[Exercise description] Except for the pictures, write out all the records that follow exactly.

Source material Block Start

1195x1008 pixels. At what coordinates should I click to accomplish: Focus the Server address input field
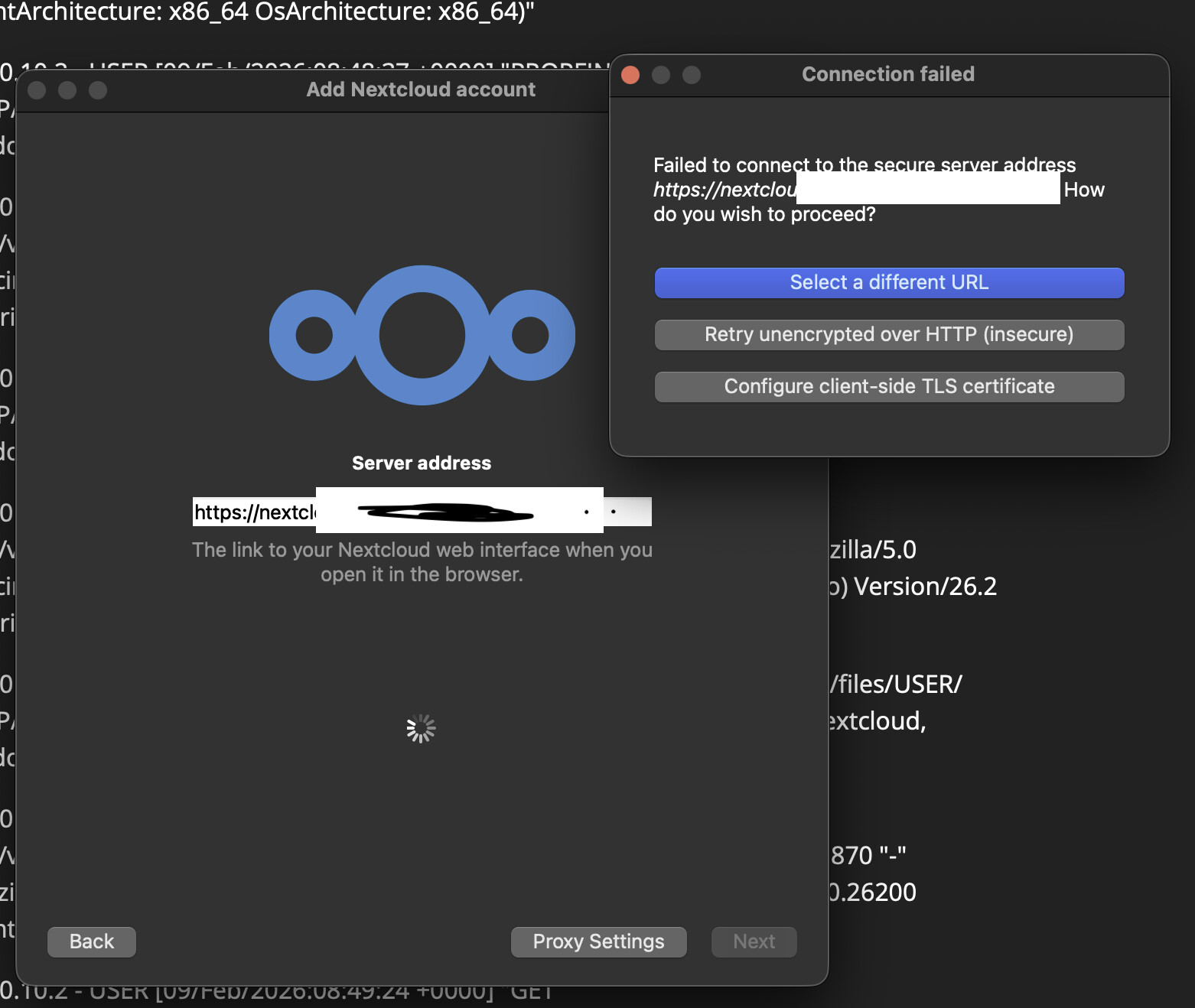point(422,512)
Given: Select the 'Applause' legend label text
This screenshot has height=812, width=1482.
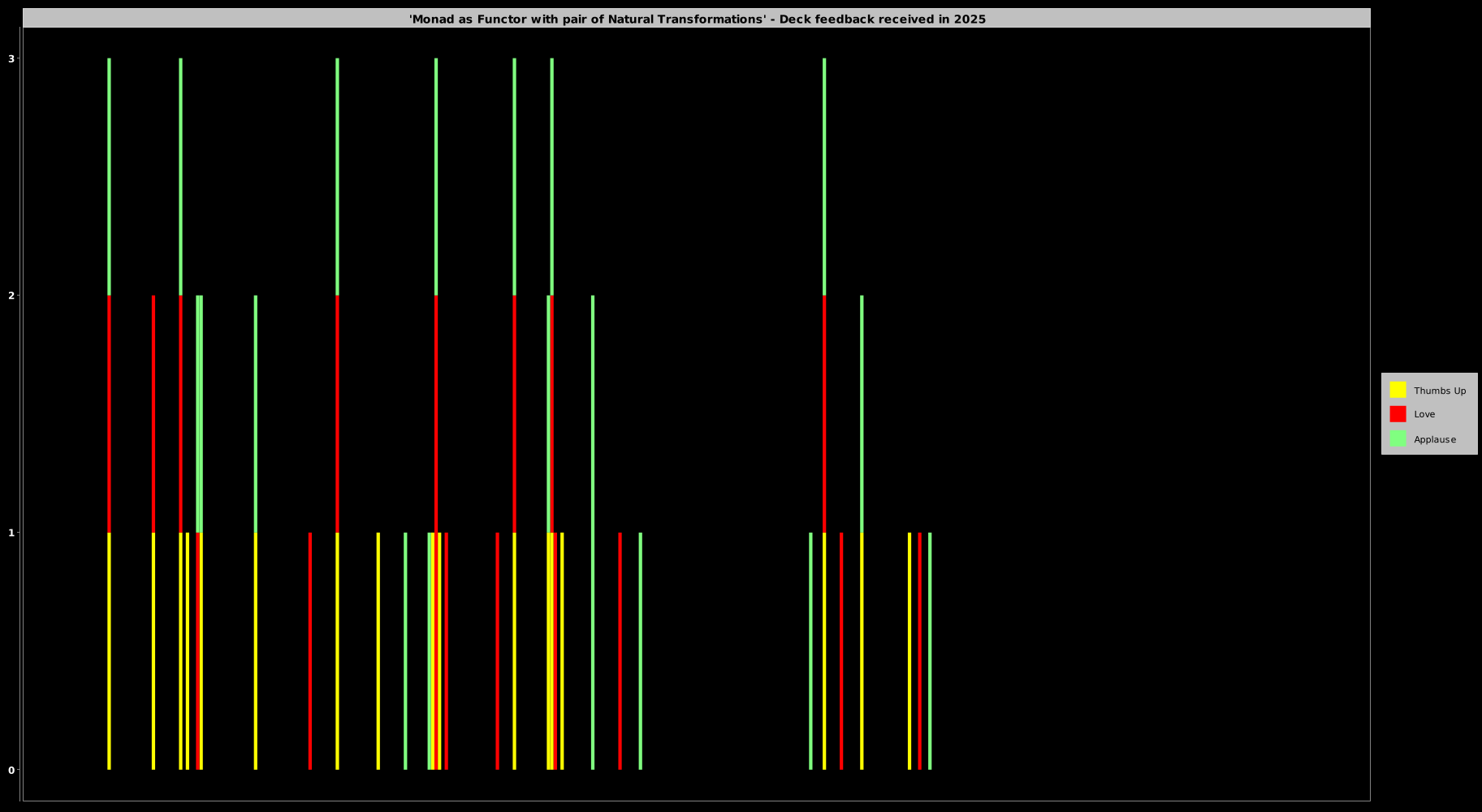Looking at the screenshot, I should [1434, 439].
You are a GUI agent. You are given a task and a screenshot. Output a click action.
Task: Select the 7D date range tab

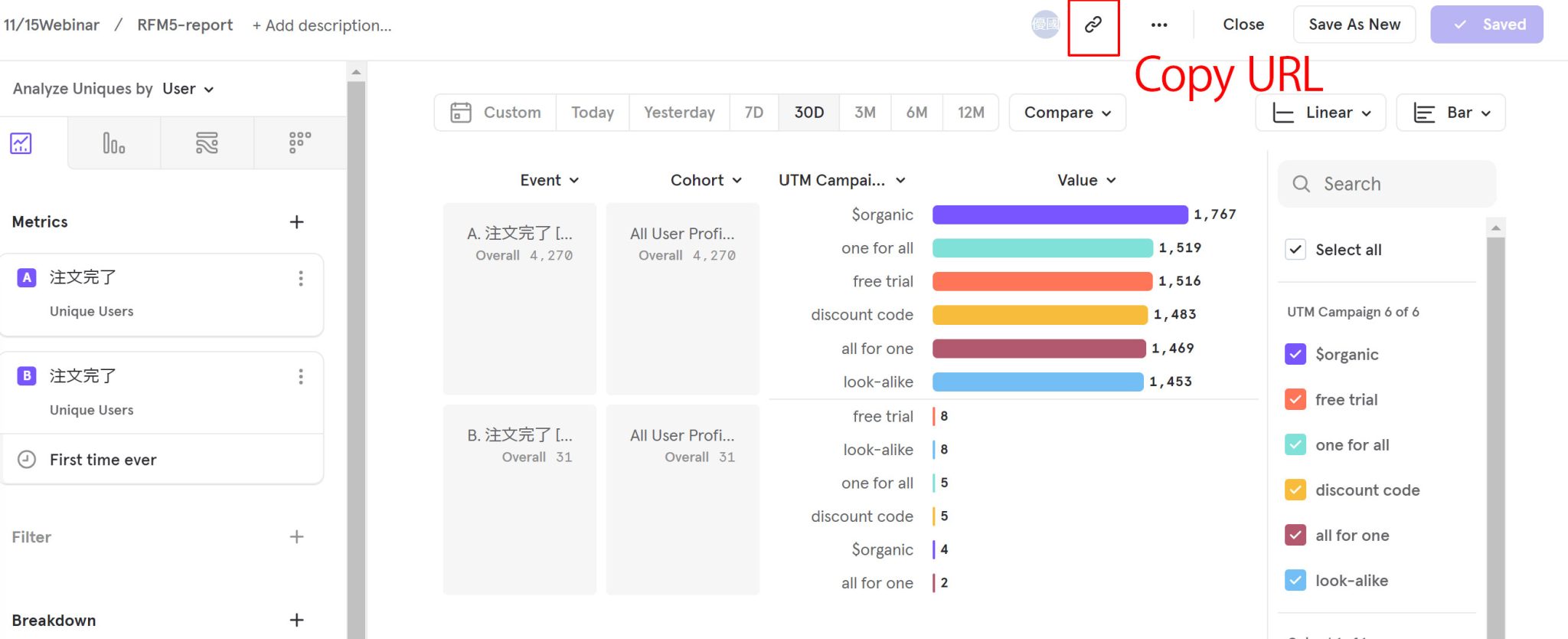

Source material Block End

[Response to the task]
1195x1008 pixels. At what coordinates should I click to accomplish: Focus the Server address input field
point(422,512)
Given: Select the 'Applause' legend label text
This screenshot has height=812, width=1482.
Looking at the screenshot, I should [1434, 439].
You are a GUI agent. You are given a task and a screenshot. Output a click action.
Task: Select the 7D date range tab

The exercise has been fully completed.